This method is well known both in Norway and abroad. The domain name holder is contacted by a seller who offers the company’s domain name under other top-level domains than the Norwegian one. Say you have the domain name mycompanyname.no, then you are offered mycompanyname.com or mycompanyname.shop. The seller claims that he has other customers on hand who are interested in these particular domain names, and then warns about potential trouble if you don’t secure these domain names for your own company immediately. The result is a huge bill for services that you do not need.
We see this type of scamming irregularly, and it is no surprise that this happens just now when Norway as well as the rest of the world are still dealing with the COVID-19 crisis. In a situation like this many of us show less caution, and scammers know how to exploit such vulnerability.
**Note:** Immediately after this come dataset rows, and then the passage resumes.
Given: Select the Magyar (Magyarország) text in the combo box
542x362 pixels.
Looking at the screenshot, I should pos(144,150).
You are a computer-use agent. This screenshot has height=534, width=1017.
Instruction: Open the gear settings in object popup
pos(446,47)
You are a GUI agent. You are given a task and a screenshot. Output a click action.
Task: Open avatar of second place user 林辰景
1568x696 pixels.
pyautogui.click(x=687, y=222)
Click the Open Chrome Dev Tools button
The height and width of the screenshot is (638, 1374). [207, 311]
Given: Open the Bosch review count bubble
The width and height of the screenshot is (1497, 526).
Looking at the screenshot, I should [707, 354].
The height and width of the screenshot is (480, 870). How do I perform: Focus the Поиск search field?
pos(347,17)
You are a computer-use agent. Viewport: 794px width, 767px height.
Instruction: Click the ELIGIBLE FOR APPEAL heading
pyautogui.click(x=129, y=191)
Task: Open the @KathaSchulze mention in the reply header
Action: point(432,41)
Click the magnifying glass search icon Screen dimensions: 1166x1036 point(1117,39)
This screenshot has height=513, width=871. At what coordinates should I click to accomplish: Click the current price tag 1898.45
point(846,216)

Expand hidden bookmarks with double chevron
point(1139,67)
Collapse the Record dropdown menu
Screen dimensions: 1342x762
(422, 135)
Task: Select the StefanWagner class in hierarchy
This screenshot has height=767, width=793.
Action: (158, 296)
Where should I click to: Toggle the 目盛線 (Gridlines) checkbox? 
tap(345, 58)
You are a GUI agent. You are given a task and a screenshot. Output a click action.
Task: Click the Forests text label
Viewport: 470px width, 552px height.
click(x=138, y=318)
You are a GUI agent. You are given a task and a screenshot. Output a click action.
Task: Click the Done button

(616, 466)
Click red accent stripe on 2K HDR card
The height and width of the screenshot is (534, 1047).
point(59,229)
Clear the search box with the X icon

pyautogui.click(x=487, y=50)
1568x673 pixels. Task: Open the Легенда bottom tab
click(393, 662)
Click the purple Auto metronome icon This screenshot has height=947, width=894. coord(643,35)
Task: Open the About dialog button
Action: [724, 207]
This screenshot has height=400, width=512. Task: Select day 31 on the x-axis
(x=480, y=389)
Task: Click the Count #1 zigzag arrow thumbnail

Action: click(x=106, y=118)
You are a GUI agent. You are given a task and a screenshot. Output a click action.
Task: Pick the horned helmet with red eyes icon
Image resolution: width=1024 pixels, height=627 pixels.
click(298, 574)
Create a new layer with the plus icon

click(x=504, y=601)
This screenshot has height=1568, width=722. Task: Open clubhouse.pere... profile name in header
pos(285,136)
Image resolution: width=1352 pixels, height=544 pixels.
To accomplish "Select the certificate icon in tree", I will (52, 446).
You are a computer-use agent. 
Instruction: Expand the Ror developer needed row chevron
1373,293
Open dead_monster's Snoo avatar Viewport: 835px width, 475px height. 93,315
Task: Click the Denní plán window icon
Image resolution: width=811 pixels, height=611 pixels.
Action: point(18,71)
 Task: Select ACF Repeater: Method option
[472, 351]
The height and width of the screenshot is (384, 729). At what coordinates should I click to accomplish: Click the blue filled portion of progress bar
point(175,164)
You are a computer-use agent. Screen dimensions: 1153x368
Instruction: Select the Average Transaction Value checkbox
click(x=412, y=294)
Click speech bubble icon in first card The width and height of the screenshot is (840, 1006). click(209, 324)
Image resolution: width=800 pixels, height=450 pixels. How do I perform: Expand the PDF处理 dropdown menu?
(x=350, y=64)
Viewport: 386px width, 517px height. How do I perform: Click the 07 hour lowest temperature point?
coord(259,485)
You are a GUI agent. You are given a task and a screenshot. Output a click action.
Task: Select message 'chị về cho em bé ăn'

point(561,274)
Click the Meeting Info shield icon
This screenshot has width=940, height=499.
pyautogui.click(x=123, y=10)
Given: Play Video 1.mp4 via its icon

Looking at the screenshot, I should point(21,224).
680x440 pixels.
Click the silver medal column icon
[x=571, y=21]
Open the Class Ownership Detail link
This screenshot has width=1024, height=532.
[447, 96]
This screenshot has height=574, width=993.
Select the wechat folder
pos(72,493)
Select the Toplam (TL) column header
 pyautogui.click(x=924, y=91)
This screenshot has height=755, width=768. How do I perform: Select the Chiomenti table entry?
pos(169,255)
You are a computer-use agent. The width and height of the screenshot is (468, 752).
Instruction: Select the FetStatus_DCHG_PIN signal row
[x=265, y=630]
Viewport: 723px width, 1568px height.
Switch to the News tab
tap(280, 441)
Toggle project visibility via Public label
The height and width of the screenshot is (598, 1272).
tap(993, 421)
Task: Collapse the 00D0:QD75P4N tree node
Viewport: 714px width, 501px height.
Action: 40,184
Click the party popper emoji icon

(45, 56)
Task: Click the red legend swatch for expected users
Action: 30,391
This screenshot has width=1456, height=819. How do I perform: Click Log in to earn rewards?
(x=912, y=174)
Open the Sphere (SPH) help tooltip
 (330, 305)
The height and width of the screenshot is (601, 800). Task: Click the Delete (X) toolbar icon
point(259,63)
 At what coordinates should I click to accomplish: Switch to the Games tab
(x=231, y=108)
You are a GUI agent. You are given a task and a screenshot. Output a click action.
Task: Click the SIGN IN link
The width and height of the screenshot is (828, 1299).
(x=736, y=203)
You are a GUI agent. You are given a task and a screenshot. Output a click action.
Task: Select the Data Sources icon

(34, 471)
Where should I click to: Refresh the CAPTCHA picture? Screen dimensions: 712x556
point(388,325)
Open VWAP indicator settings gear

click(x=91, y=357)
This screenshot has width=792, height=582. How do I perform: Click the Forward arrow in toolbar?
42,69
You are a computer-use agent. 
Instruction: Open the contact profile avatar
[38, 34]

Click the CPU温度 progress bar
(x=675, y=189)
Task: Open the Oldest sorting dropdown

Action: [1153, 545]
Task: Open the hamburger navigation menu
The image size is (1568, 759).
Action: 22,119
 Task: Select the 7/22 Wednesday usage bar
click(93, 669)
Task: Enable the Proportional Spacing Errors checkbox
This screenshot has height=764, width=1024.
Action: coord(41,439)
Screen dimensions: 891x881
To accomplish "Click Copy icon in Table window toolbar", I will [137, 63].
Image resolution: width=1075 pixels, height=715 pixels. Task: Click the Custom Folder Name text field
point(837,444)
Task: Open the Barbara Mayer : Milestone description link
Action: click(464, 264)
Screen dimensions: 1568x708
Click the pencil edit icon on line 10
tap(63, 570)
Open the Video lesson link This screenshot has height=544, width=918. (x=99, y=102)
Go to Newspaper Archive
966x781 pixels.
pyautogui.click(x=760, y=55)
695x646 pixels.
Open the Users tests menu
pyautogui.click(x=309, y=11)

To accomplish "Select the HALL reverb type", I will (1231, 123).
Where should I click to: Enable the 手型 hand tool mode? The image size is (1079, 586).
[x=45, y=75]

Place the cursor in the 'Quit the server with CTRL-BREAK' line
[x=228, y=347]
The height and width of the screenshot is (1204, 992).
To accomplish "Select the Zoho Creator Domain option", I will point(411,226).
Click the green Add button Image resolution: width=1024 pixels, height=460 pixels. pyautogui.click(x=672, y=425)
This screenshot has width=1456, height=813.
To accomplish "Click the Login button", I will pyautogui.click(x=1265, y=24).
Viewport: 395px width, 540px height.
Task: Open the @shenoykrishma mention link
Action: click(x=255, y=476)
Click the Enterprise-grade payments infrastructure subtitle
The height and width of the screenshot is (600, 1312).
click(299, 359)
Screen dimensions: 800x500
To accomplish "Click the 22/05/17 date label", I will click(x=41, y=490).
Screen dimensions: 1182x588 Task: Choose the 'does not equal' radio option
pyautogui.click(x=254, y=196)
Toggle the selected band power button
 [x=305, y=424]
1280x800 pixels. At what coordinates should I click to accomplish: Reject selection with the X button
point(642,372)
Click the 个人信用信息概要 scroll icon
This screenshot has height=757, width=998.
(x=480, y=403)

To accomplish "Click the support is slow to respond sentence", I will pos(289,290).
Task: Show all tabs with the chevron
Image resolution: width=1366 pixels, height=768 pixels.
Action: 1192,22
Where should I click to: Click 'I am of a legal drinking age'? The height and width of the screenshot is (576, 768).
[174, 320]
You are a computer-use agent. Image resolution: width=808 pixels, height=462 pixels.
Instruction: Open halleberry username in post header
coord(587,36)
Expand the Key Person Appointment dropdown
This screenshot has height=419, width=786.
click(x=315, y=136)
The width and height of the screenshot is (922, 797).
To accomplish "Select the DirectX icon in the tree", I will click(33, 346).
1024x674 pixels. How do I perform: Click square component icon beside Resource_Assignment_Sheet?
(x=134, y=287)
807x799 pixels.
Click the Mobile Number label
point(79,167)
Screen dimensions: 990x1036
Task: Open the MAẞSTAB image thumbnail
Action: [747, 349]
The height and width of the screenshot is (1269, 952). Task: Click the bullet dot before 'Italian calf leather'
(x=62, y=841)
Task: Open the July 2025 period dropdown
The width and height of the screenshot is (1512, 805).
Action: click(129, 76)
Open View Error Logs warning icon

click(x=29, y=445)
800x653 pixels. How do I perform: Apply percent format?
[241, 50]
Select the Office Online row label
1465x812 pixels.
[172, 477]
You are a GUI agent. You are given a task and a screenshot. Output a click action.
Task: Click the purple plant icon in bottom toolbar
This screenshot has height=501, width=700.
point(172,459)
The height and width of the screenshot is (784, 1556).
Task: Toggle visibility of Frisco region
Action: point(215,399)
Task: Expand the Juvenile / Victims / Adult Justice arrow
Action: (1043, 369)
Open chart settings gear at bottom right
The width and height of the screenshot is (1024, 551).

Could it be a good idea to buy domain names under several top-level domains in any case, though? Today there are some 1,500 different top-level domains worldwide, either country codes, such as .no or .se, traditional generic top-level domains, such as .com or .net, or the new generic type, such as .shop or .gay. The vast majority of Norwegian companies chose the Norwegian country code for their primary domain name. Depending on which market the company is operating within, it may be relevant to register the company name and trademarks under one or more top-level domains other than the Norwegian one. However, this is an issue for careful consideration and decision and should not be influenced by a random, pushy seller. We recommend that you discuss the matter with your domain name provider.